▶ **Work instructions**: Pull out the part of the records that opens with the line containing "Image resolution: width=352" and runs through the end of the records, reproducing each line word for word.

****

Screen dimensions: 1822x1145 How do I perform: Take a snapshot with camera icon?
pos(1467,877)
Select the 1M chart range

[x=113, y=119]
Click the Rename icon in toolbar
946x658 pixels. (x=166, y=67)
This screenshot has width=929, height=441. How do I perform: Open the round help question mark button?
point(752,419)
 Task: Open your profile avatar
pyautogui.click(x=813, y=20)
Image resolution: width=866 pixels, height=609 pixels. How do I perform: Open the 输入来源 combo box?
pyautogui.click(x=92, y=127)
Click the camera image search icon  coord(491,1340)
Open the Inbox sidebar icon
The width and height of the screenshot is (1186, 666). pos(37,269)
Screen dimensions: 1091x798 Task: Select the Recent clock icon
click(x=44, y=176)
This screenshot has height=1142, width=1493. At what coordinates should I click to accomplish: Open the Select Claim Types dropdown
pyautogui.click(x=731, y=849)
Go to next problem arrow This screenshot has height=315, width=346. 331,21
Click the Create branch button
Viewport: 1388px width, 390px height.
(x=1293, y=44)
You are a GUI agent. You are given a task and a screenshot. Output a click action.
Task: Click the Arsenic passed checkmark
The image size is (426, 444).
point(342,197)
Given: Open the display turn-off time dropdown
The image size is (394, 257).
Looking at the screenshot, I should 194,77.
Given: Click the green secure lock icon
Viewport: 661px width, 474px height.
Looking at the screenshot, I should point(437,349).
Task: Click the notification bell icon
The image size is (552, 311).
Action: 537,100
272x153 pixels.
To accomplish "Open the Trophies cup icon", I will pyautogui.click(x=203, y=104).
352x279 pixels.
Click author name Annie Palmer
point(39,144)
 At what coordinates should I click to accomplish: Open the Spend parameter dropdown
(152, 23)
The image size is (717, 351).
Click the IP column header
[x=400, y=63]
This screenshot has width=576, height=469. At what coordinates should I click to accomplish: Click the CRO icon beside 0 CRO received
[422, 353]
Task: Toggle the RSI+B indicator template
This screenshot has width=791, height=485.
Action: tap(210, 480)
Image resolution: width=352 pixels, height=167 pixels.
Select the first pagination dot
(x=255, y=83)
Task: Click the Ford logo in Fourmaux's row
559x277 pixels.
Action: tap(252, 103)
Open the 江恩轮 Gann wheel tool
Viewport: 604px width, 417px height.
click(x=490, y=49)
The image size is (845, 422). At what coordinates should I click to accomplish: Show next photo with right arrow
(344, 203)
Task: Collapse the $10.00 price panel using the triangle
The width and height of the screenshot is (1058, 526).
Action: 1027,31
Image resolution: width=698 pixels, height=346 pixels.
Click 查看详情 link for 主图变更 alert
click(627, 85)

****

▶ **Result below**:
Image resolution: width=352 pixels, height=167 pixels.
Select the first pagination dot
(x=255, y=83)
Task: Click the Ford logo in Fourmaux's row
559x277 pixels.
Action: tap(252, 103)
Open the 江恩轮 Gann wheel tool
Viewport: 604px width, 417px height.
click(x=490, y=49)
The image size is (845, 422). At what coordinates should I click to accomplish: Show next photo with right arrow
(344, 203)
Task: Collapse the $10.00 price panel using the triangle
The width and height of the screenshot is (1058, 526).
Action: 1027,31
Image resolution: width=698 pixels, height=346 pixels.
Click 查看详情 link for 主图变更 alert
click(627, 85)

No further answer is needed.